Army retirement is a funny thing. There is the
first retirement when the retiree retires and then sticks close to base and does army related work. The
second retirement is the final one. And so it was with my father. He retired from the army and we moved back to the United States and settled in Washington DC. After a few years with no nanny, housekeeper, or cook, he
retired retired from the Army and moved us home to a small town in western Kentucky to live with his parents, my grandparents. In 12 long short years, I lived and moved from Stuttgart, Germany to Washington, DC to Heidelberg, Germany to Vienna, Austria to Asmara, Ethiopia Africa to Washington, DC to small-town, Kentucky. That was my normal. I thought that's what everyone did. That move was different, though. That move was a shock, a cultural shock. I was treated differently. I wasn't liked. I didn't fit in. I didn't belong. Officials almost didn't let me enroll in school because my birth certificate was German. I was called saurkraut for years, which, at least, was a food term. Thank God army brats were tough and thick-skinned. We had to be. We were used to rejection and change. I was normal. They weren't. I could deal.
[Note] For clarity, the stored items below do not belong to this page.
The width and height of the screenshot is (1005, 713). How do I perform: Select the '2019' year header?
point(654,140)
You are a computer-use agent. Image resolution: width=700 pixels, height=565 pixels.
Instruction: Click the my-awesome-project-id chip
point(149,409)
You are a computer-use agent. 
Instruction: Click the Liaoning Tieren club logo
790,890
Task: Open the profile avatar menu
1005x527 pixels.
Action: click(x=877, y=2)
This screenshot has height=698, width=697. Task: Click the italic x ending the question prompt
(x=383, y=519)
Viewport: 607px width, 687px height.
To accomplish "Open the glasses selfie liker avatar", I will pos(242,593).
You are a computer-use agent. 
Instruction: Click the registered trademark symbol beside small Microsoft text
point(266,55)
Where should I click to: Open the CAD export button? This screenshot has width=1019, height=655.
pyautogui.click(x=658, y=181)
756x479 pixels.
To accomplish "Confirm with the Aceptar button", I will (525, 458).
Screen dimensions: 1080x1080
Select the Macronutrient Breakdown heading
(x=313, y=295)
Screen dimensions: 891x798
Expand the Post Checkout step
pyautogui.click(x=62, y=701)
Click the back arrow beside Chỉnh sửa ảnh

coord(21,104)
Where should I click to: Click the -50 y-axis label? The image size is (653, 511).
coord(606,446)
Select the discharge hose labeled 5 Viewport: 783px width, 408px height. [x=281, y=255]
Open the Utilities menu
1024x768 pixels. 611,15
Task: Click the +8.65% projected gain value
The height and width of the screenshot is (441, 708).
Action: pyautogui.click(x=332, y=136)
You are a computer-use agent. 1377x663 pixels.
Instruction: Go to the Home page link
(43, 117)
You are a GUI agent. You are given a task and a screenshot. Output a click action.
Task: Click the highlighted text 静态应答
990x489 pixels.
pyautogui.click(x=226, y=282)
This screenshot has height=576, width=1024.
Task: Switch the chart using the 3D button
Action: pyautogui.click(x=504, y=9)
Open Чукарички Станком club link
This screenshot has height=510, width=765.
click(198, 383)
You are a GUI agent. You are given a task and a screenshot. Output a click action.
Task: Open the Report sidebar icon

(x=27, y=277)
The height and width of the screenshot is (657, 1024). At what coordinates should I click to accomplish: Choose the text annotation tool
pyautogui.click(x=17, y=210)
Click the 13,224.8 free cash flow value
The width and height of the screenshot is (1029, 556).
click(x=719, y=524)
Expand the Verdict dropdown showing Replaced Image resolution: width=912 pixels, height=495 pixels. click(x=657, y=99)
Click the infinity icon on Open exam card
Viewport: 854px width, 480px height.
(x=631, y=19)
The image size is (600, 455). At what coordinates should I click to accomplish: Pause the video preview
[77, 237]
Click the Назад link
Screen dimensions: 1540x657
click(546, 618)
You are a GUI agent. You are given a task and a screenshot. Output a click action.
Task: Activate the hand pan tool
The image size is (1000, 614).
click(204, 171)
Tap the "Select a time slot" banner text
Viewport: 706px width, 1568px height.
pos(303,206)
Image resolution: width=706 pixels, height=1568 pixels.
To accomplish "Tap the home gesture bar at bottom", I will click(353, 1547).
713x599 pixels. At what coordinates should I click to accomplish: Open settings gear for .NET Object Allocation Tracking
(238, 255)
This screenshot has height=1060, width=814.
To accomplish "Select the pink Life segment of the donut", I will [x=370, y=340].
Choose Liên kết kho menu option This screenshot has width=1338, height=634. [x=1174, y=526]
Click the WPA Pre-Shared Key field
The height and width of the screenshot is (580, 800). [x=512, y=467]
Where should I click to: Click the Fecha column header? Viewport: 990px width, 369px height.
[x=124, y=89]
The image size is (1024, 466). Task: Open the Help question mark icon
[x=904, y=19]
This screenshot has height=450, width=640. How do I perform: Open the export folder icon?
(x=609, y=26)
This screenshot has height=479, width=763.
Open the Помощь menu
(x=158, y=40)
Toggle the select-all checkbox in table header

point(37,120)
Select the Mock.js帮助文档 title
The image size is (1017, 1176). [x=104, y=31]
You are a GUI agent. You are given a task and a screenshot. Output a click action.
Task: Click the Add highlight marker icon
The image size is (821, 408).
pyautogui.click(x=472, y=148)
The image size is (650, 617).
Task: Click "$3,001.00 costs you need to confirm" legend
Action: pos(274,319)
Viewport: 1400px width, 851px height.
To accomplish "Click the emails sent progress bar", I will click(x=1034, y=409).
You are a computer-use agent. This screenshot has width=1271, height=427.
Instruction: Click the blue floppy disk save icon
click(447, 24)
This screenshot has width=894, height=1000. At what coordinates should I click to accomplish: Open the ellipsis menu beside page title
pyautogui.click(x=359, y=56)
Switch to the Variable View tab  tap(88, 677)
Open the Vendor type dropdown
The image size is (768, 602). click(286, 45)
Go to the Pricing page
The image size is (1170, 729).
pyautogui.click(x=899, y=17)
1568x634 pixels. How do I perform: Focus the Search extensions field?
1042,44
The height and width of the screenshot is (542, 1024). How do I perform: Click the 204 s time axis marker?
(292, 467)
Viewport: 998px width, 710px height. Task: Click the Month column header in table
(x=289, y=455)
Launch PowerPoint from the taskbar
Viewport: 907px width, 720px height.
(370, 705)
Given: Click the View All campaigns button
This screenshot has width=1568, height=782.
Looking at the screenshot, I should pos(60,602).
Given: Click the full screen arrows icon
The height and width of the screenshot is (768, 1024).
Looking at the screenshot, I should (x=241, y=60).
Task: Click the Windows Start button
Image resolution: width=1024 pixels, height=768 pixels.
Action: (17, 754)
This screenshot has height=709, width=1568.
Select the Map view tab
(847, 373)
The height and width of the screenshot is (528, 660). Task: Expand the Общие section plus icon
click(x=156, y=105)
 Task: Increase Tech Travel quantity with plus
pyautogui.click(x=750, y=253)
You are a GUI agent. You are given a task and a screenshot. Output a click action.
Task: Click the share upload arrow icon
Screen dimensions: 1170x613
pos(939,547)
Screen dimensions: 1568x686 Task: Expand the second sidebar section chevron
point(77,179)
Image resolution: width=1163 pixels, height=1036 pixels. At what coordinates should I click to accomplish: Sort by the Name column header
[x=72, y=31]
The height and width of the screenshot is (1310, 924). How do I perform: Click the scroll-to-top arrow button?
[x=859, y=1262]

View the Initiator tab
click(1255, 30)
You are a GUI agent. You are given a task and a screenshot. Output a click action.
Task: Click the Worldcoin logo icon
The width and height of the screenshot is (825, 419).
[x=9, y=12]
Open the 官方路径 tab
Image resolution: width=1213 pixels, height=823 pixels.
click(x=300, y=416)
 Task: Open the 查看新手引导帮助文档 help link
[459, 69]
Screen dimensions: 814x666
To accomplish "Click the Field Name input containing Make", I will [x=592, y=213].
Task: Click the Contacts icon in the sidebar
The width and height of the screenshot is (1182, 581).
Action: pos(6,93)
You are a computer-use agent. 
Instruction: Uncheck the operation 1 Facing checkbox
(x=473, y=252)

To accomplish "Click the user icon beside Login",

The biggest shock from the move was living on a farm, my grandparents farm. It was edged by Barren River Lake with deep jagged cliffs overlooking the water and had acres of rolling green fields with cattle and horses. The farm had cornfields, tobacco fields, oil wells, and vegetable gardens. There was a chicken coop with chickens, roosters, and brown eggs nestled on straw beds. Next to the coop was a smoke house with dangling hams hanging from the ceiling smelling like salt and pig. I loved that smell. There were grape vines and apple trees. I would eat the tart green un-ripe fruits until my baby belly ached with misery and delight. Most importantly, for a mischievous and outcast boy, the farm had a pond. A big brown muddy water pool, filled with catfish and frogs and algae.
It was Eden.
There
were things to get used to and new termonology to accept. All of a sudden, what I had always known of as lunch became
dinner and dinner became
supper. It was confusing. My accustomed breakfast of soft boiled eggs, halved grapefruit, and boxed Sugar Pops cereal morphed into fried country ham, scrambled eggs, biscuits, and gravy.
Dinner was always an army of meats, sides, and desserts; smothered pork chops with onions, fried chicken, baked beans with ground beef topped with sweet bacon candy, green beans, chess pie, transparent pie, and those orange sugar-coated jelly candies.
Supper was usually a warm-up and rehash of leftover
dinner. It was crazy to me and I loved every bite.
In the summer, Granny would can things. Everyone canned things. That confused me as well. Everyone was
canning, but there were no
cans. There were plenty of glass jars. Why didn't they call it jarring?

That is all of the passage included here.